Are there like untold numbers of fields in those xml docs? Can make a
lot of norms eat a lot of RAM...
Ruben Jimenez (JIRA) wrote:
[ https://issues.apache.org/jira/browse/SOLR-857?page=com.atlassian.jira.plugin.system.issuetabpanels:comment-tabpanel&focusedCommentId=12649374#action_12649374 ]
Ruben Jimenez commented on SOLR-857:
------------------------------------
Sorry I've been sick all week and am just getting back on my feet today.
I haven't been able to reproduce the issue by duplicating a single file and modifying it to allowDups. i've also tried by duplicating a random set of about 3 files.
By looking through the heap dump I noticed that the "$Norms" memory usage was
pretty high, so I modified the schema to have the text field omitNorms. This helped but
simply delayed the problem.
As of right now we believe that the issue might be related to the fact that we are creating a large number of dynamic fields, hence the large number of FieldInfo instances in memory in the heap dump. I'll try to see what is the minimum number of files required to reproduce the issue, but I have a feeling it will be on the order of 23 or so.

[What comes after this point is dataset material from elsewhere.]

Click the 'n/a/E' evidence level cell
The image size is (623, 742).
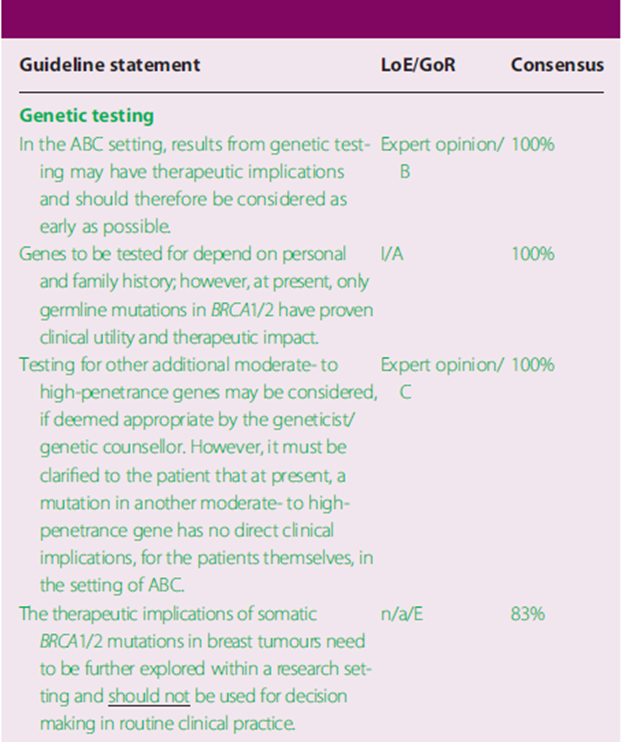click(x=400, y=614)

Memory Leak during the indexing of large xml files
--------------------------------------------------
Key: SOLR-857
URL: https://issues.apache.org/jira/browse/SOLR-857
Project: Solr
Issue Type: Bug
Affects Versions: 1.3
Environment: Verified on Ubuntu 8.0.4 (1.7GB RAM, 2.4GHz dual core) and
Windows XP (2GB RAM, 2GHz pentium) both with a Java5 SDK
Reporter: Ruben Jimenez
Attachments: OQ_SOLR_00001.xml.zip, schema.xml, solr256MBHeap.jpg
While indexing a set of SOLR xml files that contain 5000 document adds within
them and are about 30MB each, SOLR 1.3 seems to continually use more and more
memory until the heap is exhausted, while the same files are indexed without
issue with SOLR 1.2.
Steps used to reproduce.
1 - Download SOLR 1.3
2 - Modify example schema.xml to match fields required
3 - start example server with following command java -Xms512m -Xmx1024m
-XX:MaxPermSize=128m -jar start.jar
4 - Index files as follow java -Xmx128m -jar .../examples/exampledocs/post.jar
*.xml
Directory with xml files contains about 100 xml files each of about 30MB each.
While indexing after about the 25th file SOLR 1.3 runs out of memory, while
SOLR 1.2 is able to index the entire set of files without any problems.